The moments that stay with them most, though, are the small ones. A child squeezing your hand in a busy shop. A quiet conversation at the end of the day. A teenager who came back at eighteen to show them a tattoo — the date he arrived at their door. He told them it was the day his life started.
“They don’t feel like foster children. They feel like ours.”
Liz & Steve: 20 years of open doors
Foster carers for over 20 years in the Midlands – 16 children welcomed so far.
“People think fostering is something you do. For us, it became who we are.”
When their own children left home, Steve and Liz’s house went quiet overnight. They still had space, time and love to give — and they weren’t ready to let that go. So they said yes to fostering. That was over twenty years ago.
Sixteen children have walked through their front door since then. In their home, there’s a wall of photos they call the “rogues’ gallery” — pictures of every child who’s ever lived with them, sitting alongside photos of their grandchildren. No separation. No labels. Everyone belongs.
When Steve was diagnosed with cancer in 2019, the children living with them stepped up without being asked. They helped, they checked in, they cared.
Some of those children still come back for Christmas and birthdays.
“Our house isn’t quiet anymore. And we wouldn’t have it any other way.”
Stephen & Julie's Fostering Story
Greater Manchester. Parents who waited for the right moment to foster.
“You’ve got to want to make a difference. That’s when you know you’re ready.”
Fostering had been on Julie’s mind for years. Life just kept getting in the way — family commitments, finances, timing. Then their children grew more independent, things settled, and they looked at each other and thought: now is the time.
They didn’t rush in. They read other carers’ stories, asked questions and made sure they understood what they were stepping into. By the time a child walked through their door, Julie and Stephen were already thinking about them.
That preparation shows in how they care. Music lessons, one-to-one school support, help exploring a love of photography or sport. Whatever a child needs — they make it happen. Because they treat every child exactly as they treated their own.
“It’s the quiet changes that stay with you. Watching a child start to believe in themselves. Knowing they feel part of something.”

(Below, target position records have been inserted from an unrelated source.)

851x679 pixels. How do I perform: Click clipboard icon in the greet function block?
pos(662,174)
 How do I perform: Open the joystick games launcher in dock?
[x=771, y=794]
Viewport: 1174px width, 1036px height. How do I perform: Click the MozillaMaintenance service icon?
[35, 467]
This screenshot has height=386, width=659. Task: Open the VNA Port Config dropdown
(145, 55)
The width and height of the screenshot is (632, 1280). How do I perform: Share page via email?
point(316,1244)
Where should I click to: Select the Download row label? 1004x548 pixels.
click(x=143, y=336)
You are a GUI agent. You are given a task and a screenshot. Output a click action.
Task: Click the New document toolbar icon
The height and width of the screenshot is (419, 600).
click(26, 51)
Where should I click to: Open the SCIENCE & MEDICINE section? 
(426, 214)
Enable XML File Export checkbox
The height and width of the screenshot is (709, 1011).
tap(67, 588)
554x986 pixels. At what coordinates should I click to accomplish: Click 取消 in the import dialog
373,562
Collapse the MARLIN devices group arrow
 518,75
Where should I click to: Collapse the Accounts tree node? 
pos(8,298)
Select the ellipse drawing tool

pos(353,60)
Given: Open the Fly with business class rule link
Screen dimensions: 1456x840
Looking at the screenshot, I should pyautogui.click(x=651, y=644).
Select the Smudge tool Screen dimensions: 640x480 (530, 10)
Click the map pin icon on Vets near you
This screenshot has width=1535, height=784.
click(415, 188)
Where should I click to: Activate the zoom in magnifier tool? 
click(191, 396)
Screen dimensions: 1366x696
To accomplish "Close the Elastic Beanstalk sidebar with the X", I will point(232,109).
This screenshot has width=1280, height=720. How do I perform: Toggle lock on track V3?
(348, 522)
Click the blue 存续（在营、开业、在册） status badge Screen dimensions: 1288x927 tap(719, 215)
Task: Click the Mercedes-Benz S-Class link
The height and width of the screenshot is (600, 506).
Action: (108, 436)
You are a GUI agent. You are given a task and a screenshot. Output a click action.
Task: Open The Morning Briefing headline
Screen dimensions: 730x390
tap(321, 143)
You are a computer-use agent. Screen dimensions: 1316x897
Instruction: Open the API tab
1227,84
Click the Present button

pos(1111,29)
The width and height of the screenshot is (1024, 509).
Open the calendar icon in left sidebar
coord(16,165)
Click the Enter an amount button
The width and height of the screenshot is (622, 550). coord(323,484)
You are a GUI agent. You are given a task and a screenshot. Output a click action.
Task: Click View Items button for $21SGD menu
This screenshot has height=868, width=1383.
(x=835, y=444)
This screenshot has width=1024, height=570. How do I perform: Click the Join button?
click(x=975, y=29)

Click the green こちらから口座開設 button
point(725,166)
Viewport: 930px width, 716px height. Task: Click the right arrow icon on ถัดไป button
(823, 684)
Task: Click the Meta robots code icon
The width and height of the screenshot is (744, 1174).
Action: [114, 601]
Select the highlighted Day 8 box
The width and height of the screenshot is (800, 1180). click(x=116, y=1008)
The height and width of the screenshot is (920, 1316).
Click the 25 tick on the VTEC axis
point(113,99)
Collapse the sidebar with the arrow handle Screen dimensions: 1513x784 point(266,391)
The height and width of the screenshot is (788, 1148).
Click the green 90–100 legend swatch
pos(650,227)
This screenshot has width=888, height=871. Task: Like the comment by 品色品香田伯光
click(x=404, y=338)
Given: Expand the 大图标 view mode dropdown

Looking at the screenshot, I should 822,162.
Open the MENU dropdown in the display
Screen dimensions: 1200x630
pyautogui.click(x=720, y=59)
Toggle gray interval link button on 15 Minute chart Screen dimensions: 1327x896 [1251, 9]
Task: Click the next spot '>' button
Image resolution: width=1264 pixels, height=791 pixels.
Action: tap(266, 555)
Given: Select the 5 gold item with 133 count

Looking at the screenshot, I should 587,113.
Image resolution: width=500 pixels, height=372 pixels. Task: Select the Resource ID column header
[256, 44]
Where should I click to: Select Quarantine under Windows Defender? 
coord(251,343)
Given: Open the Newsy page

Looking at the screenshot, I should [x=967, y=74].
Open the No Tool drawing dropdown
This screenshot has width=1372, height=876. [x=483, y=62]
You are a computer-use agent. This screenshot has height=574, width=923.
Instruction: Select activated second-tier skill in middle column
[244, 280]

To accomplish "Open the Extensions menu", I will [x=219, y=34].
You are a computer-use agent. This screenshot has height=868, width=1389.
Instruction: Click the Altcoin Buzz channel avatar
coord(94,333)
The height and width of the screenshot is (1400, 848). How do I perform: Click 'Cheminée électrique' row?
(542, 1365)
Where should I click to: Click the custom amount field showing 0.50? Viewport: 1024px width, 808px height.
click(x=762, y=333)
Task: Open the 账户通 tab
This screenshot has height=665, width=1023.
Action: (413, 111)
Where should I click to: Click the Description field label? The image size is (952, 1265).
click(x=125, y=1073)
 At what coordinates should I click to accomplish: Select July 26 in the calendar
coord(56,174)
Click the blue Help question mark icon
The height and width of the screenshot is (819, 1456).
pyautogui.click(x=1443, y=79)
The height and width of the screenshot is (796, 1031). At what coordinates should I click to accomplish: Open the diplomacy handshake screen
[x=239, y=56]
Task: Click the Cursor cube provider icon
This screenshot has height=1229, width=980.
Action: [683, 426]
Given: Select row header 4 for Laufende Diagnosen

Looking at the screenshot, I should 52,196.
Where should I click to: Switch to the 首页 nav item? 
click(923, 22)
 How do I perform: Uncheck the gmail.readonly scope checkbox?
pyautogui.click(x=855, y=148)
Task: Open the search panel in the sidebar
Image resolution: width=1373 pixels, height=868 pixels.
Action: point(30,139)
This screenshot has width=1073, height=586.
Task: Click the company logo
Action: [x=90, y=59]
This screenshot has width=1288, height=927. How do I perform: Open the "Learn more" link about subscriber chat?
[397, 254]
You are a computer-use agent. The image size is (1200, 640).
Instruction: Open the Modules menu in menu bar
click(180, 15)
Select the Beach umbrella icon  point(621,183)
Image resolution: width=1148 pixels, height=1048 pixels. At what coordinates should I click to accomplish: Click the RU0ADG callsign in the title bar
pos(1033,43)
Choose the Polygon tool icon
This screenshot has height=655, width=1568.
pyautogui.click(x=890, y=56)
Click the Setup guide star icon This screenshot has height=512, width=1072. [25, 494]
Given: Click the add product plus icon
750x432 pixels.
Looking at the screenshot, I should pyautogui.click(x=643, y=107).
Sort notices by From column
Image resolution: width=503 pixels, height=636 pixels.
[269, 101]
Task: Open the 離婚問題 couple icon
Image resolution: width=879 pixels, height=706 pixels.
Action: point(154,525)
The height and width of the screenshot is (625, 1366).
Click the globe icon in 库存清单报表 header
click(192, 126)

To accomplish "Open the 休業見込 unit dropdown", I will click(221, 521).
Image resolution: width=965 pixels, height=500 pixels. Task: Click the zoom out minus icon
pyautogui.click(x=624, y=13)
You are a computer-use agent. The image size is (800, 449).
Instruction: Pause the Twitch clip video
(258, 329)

Emily & James' Fostering Story
At the start of their fostering journey. Building a family in a different way.
“Instead of helping just one child, we could help many. That’s when everything clicked.”
Emily and James had talked about starting a family and explored all kinds of paths. Then Emily said something that changed everything. Instead of helping one child, what if they could help many?
That one conversation became an idea. The idea became a decision. And the decision became the life they chose.
Their niece was delighted from day one — she thought she was simply getting a new friend. Their family and friends didn’t hesitate either. “That is perfect for you two,” they said.
During training, Emily and James heard about carers who’d fostered for decades — adult children who still called them “Dad,” still came back years later. That’s the future they’re building towards.
“It’s about giving children a place where they feel safe, loved and accepted. A home with no judgement, where they know they belong.”
What does fostering feel like? Ask the young people who've been there.
We can tell you a lot about fostering. But the people who know it best aren’t us.
They’re the children and young people who’ve lived it — who’ve arrived somewhere new, unsure and uncertain, and found something they weren’t expecting.
Safety. Kindness. A place to belong.
These are their words. We think they’re worth hearing.
"I've had a life-changing experience! And I can’t thank Laura & Glenn enough because I wouldn’t be the person I am today if it weren’t for them both."